» Text:

•••••

Against the backdrop of the long-running Israeli-Palestinian conflict, whereby Israel’s continued occupation of Palestinian lands and repressive treatment of the Palestinian people have become a perpetual source of anxiety in world politics, the 2001 and 2003 US-led invasions of Afghanistan and Iraq, respectively, were touted as enhancing the conditions for regional stability and security. Yet this was not to be the case. Not only have the Afghan and Iraqi tragedies become daunting for both the interventionists and their subjects but also more conflicts, iron-fisted rule, violent extremism, public unrest, and power struggles fuelled by major powers, national authorities and non-state actors have become a dominant feature of the Middle Eastern landscape.
The Afghan and Iraqi fiascos, emanating largely from an interactive relationship between the socially difficult and politically mosaic nature of the two countries and the United States’ inability to deliver peace, have placed the two states in the grip of long-term structural instability. Whereas the Afghan war has gone on for nineteen years with increasing violence and insecurity, which has prompted President Trump to seek an (as yet unsuccessful) political settlement of the conflict as central to a US exit strategy, the Iraqi situation has not fared any better. Although the United States pulled out of Iraq at the end of 2011, it left behind a broken country. The continued Iraqi turmoil in combination with the bloody conflict in neighbouring Syria dramatically altered the dynamics in the Levant. In Syria the so-called Arab Spring or popular uprisings, which commenced in Tunisia in late 2010, triggered a mass uprising against the Iranian-backed authoritarian regime of Bashar al-Assad. Instead of reaching a negotiated settlement with the opposition, the regime decided to crush the uprising. These factors enormously helped provide the necessary conditions for two important developments.

•••••

» Tasks and exercises:
**1)** Translate this sentence from the passage on Middle East conflicts into Spanish: "Although the United States pulled out of Iraq at the end of 2011, it left behind a broken country."
**2)** Repeat word for word the part of the passage on Middle East conflicts that begins at the words "Against the backdrop" and stops after "Middle Eastern landscape.".
**3)** Answer these questions from the passage on Middle East conflicts:
(a) At what point did the United States pull out of Iraq?
(b) For how many years has the Afghan war gone on?
(c) In which country did the popular uprisings known as the Arab Spring begin?
You won't need the material that comes next.

» Dataset excerpt:

•••••

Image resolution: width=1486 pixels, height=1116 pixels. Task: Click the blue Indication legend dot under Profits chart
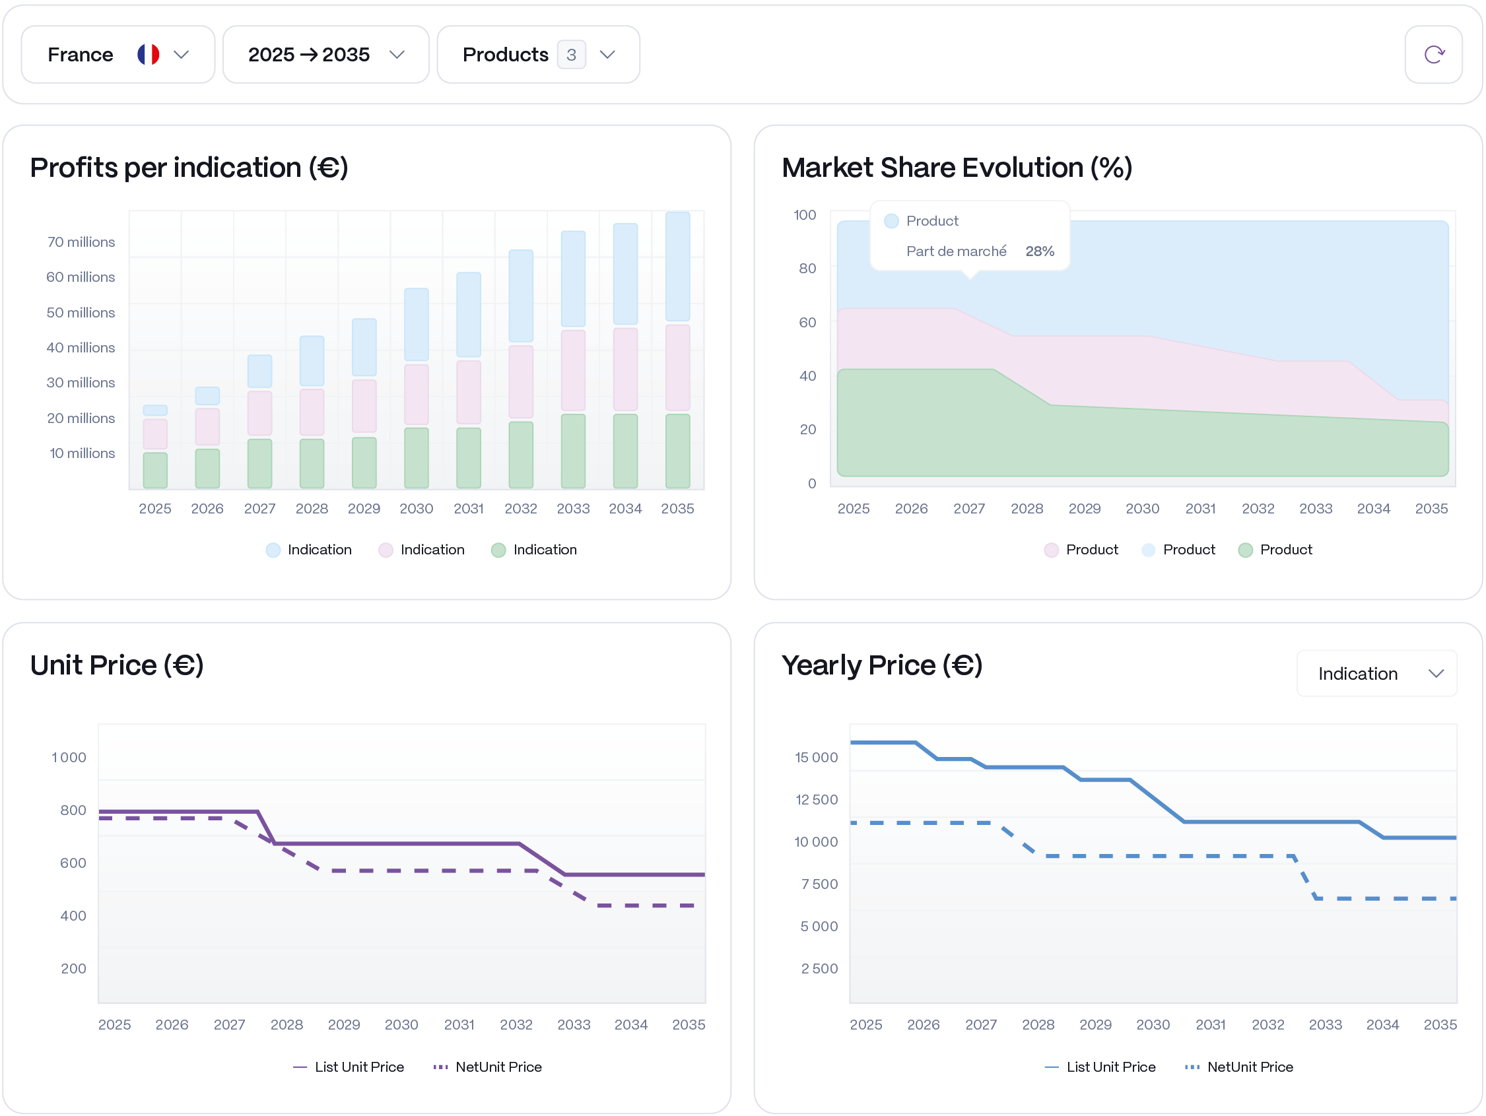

•••••

» Complete answers:
**1)** Aunque Estados Unidos se retiró de Irak a finales de 2011, dejó atrás un país destrozado.

**2)**
Against the backdrop of the long-running Israeli-Palestinian conflict, whereby Israel’s continued occupation of Palestinian lands and repressive treatment of the Palestinian people have become a perpetual source of anxiety in world politics, the 2001 and 2003 US-led invasions of Afghanistan and Iraq, respectively, were touted as enhancing the conditions for regional stability and security. Yet this was not to be the case. Not only have the Afghan and Iraqi tragedies become daunting for both the interventionists and their subjects but also more conflicts, iron-fisted rule, violent extremism, public unrest, and power struggles fuelled by major powers, national authorities and non-state actors have become a dominant feature of the Middle Eastern landscape.

**3)**
(a) At the end of 2011.
(b) Nineteen years.
(c) Tunisia.